§ **PROBLEM DETAILS**:
Filter the records for lines holding the string "computer".

========================

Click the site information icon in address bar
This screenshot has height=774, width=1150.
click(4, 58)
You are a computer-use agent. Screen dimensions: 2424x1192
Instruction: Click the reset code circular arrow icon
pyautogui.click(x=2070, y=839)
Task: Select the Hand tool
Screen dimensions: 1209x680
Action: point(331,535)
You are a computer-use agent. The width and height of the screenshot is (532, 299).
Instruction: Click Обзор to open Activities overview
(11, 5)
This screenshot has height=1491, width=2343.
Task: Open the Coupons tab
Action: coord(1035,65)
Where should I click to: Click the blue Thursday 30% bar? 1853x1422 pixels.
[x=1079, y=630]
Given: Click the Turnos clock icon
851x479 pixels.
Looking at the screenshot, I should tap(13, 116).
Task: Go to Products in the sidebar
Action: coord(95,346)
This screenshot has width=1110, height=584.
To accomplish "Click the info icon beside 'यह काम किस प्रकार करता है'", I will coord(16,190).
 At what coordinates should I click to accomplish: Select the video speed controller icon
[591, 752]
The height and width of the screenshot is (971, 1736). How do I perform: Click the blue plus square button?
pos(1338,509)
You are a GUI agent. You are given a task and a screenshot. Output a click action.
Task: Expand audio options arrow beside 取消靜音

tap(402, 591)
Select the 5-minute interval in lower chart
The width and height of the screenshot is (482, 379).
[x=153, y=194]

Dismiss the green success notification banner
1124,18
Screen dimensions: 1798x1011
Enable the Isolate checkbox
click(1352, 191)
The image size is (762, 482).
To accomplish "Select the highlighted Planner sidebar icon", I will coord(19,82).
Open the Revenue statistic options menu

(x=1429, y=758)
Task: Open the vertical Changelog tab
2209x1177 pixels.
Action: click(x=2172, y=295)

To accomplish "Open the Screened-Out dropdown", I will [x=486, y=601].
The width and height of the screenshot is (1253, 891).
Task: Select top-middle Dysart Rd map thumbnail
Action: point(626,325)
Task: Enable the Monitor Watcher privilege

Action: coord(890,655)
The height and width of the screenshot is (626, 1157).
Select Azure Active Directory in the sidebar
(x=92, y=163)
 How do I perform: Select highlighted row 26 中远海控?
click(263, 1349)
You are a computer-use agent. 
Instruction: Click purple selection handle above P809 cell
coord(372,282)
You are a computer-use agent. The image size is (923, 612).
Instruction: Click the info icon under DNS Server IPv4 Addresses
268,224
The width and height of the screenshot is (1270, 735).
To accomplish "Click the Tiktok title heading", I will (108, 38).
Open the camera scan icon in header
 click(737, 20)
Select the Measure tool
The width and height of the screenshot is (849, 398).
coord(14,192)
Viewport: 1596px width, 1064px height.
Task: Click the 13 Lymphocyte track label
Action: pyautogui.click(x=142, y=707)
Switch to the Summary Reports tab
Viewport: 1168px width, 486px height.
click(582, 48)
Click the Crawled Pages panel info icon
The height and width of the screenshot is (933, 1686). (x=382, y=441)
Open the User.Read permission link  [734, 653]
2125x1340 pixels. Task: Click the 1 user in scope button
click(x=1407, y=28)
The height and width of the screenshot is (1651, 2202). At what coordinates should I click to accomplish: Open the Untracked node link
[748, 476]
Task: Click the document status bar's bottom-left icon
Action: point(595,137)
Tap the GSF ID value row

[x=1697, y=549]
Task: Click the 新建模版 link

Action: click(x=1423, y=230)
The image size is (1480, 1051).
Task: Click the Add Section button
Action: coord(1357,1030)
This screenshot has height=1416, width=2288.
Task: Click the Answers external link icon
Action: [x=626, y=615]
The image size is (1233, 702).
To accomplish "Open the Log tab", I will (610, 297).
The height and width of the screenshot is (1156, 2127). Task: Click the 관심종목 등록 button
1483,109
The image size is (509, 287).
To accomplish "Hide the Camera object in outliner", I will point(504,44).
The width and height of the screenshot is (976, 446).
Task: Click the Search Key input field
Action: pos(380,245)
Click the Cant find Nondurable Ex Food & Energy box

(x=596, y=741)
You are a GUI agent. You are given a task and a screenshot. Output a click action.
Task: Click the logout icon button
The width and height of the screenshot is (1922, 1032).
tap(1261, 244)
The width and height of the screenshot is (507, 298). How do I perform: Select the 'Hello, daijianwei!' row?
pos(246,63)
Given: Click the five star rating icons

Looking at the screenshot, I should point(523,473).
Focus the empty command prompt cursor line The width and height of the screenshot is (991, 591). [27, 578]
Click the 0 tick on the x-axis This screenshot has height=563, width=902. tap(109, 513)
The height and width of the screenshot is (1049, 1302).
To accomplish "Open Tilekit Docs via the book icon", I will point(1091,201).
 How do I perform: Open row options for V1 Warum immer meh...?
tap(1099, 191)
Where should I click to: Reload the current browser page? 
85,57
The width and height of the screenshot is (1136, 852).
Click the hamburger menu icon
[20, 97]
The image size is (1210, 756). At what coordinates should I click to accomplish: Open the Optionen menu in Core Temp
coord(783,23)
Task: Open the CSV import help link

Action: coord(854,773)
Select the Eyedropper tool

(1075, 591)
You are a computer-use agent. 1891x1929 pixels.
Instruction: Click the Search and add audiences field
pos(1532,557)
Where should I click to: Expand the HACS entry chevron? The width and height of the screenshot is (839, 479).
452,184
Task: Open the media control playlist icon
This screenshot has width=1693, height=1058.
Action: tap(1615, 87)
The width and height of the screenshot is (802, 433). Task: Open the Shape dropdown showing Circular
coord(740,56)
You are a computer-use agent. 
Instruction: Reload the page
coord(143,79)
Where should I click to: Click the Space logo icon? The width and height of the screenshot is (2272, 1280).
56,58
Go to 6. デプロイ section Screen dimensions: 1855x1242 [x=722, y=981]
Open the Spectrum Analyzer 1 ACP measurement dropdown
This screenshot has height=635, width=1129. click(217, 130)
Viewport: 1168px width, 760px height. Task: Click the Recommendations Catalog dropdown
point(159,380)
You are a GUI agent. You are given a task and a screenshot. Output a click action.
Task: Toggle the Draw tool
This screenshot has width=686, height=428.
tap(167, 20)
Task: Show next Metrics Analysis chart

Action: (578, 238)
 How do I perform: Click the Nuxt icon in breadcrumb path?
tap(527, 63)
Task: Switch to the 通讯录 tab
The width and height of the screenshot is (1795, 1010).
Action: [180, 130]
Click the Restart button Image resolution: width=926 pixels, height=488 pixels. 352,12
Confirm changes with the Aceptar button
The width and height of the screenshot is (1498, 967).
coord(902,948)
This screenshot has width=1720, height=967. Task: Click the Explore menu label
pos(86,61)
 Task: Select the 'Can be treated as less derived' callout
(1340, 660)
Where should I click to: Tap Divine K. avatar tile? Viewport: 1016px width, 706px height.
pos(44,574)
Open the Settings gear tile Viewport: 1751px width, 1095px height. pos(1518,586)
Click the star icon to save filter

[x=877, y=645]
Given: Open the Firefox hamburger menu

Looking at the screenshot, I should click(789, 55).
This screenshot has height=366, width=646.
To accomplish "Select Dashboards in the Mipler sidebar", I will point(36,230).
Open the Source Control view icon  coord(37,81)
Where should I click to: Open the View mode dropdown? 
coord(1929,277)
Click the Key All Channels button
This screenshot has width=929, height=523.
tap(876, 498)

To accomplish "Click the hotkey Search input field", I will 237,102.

========================

§ **SOLUTION BELOW**:
You are a computer-use agent. Screen dimensions: 2424x1192
You are a computer-use agent. The width and height of the screenshot is (532, 299).
You are a computer-use agent. 
You are a computer-use agent. The image size is (923, 612).
You are a computer-use agent. 1891x1929 pixels.
You are a computer-use agent. 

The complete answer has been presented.